◆ What is being asked: Repeat word for word the lines between the one holding "This screenshot has width=1512, height=794." and the one holding "I want to click on show", with both of those lines included.

◆ Task input:
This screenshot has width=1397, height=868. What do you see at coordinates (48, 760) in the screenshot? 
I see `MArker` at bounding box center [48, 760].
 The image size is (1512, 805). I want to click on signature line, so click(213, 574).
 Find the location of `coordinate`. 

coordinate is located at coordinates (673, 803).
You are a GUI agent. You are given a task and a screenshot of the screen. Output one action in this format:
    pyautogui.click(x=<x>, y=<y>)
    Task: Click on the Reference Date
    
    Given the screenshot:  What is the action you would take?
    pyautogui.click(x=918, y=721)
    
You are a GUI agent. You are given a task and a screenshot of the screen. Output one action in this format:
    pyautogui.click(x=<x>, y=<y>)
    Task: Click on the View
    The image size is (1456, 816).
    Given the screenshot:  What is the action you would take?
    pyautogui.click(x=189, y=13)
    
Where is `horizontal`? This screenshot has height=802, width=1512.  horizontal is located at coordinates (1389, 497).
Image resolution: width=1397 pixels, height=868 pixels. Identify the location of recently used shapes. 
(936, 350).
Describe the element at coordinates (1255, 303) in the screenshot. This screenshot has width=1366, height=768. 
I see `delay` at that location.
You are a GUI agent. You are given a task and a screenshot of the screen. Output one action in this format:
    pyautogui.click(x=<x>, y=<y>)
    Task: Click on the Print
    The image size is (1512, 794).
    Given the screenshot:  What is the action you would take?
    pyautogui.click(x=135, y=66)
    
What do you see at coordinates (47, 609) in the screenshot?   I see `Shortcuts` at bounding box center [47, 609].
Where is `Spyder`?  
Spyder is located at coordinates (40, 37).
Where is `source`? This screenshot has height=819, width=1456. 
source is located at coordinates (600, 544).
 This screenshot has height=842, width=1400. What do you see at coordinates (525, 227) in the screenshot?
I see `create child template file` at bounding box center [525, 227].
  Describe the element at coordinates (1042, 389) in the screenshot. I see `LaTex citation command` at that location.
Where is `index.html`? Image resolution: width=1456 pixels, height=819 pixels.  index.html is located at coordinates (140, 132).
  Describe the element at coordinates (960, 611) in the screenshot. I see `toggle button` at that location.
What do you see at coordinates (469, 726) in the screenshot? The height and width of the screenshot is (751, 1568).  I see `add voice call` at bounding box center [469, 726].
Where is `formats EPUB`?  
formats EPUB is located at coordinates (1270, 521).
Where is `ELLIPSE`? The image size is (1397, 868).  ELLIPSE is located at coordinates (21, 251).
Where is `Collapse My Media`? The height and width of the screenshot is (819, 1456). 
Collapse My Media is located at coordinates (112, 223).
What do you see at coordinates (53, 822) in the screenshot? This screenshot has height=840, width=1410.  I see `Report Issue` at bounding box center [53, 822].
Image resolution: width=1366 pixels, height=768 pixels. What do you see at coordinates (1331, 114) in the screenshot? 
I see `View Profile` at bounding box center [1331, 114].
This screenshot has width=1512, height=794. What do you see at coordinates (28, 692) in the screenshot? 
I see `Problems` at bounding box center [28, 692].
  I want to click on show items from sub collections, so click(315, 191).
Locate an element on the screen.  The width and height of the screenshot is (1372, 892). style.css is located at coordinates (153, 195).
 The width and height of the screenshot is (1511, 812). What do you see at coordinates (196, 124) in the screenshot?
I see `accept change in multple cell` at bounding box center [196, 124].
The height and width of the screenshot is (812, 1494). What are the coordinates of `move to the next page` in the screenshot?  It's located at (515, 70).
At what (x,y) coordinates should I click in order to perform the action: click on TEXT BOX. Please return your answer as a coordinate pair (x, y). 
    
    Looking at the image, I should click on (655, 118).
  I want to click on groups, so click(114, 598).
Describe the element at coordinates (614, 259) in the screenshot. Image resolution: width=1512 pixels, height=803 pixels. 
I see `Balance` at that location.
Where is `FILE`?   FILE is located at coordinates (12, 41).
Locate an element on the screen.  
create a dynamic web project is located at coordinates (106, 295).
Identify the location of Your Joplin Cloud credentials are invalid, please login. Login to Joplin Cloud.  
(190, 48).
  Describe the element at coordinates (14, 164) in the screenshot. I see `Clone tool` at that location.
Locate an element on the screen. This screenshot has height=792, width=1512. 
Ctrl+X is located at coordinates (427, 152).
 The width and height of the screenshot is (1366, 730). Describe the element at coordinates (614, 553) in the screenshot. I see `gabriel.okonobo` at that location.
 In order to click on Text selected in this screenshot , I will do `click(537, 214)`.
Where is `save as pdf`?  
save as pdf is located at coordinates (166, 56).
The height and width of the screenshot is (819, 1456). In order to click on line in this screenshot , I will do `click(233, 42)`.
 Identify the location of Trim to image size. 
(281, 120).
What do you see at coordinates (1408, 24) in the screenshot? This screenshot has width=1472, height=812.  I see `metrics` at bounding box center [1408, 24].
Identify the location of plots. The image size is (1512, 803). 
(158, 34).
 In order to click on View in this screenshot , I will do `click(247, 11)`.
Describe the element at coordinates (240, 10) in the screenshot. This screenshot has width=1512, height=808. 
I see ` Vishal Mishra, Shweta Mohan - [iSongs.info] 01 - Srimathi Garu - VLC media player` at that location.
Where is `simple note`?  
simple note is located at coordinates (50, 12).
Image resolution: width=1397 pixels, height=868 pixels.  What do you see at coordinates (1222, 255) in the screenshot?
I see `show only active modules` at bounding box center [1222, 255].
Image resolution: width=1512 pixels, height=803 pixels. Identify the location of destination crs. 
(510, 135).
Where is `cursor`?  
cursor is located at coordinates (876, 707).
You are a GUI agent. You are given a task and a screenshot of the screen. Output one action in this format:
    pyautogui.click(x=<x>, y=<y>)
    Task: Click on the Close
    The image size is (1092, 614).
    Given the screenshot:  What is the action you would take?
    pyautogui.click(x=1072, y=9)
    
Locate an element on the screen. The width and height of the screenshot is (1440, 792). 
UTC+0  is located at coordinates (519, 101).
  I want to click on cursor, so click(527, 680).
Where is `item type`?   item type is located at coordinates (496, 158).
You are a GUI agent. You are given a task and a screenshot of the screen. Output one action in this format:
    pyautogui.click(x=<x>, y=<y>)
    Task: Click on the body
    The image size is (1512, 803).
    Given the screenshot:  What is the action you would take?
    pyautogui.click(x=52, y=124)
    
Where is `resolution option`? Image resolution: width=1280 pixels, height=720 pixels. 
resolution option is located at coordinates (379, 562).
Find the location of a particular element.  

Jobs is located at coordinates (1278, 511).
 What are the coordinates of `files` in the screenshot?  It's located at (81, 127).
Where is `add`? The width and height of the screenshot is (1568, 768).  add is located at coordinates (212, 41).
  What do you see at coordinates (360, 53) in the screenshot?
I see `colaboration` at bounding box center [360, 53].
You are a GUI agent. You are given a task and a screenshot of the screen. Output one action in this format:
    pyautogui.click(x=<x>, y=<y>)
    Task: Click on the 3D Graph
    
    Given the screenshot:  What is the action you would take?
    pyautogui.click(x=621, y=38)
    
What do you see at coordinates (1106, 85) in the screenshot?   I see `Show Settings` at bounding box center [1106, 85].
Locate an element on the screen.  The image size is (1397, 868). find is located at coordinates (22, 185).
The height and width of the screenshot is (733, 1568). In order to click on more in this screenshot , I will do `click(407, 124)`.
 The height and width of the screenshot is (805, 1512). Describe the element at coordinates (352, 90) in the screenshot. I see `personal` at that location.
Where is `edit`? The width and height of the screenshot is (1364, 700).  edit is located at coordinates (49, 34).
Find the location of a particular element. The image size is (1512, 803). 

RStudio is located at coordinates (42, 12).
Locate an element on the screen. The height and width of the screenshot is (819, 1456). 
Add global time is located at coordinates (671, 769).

◆ Task answer:
This screenshot has width=1512, height=794. What do you see at coordinates (28, 692) in the screenshot? 
I see `Problems` at bounding box center [28, 692].
  I want to click on show items from sub collections, so click(315, 191).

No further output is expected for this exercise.